PG&E performs a true-up at the time you change your energy supply service from PG&E to your CCA. PG&E will continue to send out your bill; however:
Yes, you remain eligible for NEM if you are receiving your electric supply from a CCA. You will need to contact the CCA for details about its NEM program. Your CCA will determine its own NEM-related charges and credits for the generation portion of your bill. PG&E will continue to be your point of contact for the interconnection of your solar or wind generator with the electric grid and will calculate NEM-related charges and credits for the non-generation portion of your bill.
PG&E provides permission to operate your generation system under NEM regardless of who supplies your energy. To apply for NEM, please complete and submit to PG&E the documents listed on the Standard NEM website under “How do I apply?”. PG&E will review your completed application and, if approved, install your bi-directional meter. You may operate your system following receipt of your Permission to Operate letter.If your solar or wind generator is larger than 30 kilowatts (kW), please follow the instructions on applying for Expanded NEM.
You own any RECs for the power you generate and use at your own site. PG&E owns any RECs for the power we purchase under the PPA.
No. The California Public Utilities Commission has decided that customers who sell their power using a Feed-in Tariff must sell all their exports; they cannot split exports between NEM and a PPA.
If your existing meter can separately meter usage and exports, then you will not have to pay for two meters. However, you may have to pay a reprogramming charge so your meter will appropriately collect the information needed. If your existing meter cannot separately meter usage and exports, you will need to pay for the installation of a new meter.
PG&E generally has two types of electrical distribution systems: secondary and radial networks. Secondary networks are designed to meet the higher reliability needs and limited space commonly found in urban areas. The criteria PG&E uses to install secondary networks are a function of the density of the load, economics and other related factors. In PG&E's territory, only the downtown areas of San Francisco and Oakland are served by secondary networks.

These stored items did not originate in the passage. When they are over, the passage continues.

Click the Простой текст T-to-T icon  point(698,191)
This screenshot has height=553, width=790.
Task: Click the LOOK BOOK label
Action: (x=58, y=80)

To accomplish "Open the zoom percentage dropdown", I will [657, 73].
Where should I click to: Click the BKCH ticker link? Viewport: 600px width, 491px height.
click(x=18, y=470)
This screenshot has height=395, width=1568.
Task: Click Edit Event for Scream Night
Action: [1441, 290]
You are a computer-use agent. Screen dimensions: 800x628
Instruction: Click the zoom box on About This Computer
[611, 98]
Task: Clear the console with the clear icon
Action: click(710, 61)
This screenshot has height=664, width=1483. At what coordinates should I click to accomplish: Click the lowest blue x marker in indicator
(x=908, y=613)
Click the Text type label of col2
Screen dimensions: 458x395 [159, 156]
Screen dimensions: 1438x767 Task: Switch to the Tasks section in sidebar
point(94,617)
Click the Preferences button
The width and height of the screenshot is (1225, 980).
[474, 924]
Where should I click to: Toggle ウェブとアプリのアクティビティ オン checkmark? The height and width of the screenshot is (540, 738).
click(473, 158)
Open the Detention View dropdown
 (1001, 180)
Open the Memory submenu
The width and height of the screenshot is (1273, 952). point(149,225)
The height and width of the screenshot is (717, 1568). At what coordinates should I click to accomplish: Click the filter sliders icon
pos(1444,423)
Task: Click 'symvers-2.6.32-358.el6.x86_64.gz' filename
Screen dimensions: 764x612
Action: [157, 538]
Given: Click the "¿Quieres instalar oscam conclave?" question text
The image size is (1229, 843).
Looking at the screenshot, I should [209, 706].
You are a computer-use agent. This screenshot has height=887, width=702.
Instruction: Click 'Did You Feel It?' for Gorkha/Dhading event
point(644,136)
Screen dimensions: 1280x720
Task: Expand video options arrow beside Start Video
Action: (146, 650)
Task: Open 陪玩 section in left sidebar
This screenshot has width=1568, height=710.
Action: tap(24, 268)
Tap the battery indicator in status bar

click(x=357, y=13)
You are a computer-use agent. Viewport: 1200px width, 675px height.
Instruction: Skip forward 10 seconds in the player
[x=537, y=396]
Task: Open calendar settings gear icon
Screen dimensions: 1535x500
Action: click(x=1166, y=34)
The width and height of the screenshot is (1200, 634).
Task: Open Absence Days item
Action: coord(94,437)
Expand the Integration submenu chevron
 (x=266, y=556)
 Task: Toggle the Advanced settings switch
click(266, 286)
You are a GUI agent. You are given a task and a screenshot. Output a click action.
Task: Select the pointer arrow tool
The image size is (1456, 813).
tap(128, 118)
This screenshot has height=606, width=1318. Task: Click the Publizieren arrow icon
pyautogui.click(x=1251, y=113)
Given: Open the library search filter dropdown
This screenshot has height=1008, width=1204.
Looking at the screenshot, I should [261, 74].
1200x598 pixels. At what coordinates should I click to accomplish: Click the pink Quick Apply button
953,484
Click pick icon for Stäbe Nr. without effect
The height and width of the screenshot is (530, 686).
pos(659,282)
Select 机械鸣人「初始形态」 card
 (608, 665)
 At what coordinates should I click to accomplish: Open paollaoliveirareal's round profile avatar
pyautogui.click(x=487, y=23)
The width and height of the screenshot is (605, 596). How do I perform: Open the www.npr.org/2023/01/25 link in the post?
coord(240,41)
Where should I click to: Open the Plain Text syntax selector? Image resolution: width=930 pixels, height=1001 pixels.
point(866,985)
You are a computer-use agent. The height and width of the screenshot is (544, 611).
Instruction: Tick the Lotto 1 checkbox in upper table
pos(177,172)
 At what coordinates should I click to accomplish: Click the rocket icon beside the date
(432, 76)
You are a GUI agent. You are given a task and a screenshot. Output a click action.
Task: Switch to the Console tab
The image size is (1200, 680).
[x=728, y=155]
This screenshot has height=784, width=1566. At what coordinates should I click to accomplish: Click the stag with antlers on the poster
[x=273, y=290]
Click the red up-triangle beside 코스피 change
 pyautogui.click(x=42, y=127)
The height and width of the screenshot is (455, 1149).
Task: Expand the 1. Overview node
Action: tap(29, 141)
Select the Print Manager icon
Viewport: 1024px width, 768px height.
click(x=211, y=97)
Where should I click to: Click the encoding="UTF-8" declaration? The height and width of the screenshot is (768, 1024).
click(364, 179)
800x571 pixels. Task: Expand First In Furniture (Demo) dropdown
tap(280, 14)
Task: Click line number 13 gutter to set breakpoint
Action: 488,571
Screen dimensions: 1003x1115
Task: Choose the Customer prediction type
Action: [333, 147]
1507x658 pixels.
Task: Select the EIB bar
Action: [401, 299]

In a secondary network, electricity is delivered through a complex, integrated system of transformers and underground cables that operate in parallel. Power can flow in either direction on the lower-voltage service delivery lines, commonly called secondary distribution lines. The loss of a single line or transformer in a secondary network does not cause an interruption of power, unlike in radial systems where there is only one line for power to flow through, starting at the distribution substation and terminating at the customer’s service entrance or meter. If a radial line experiences an outage, service is interrupted until repairs are completed.In secondary networks, devices called “network protectors” prevent power from “back-feeding” from one transformer through another. Network protectors open (that is, break the circuit) quickly when they detect back-feeding. Any power exported by a generator into this system is detected as back-feeding by the network protectors. Since most network protectors are not designed or tested to operate as switching or isolation devices for operating electric generators, PG&E can't allow installation of net energy generators within areas served by secondary networks.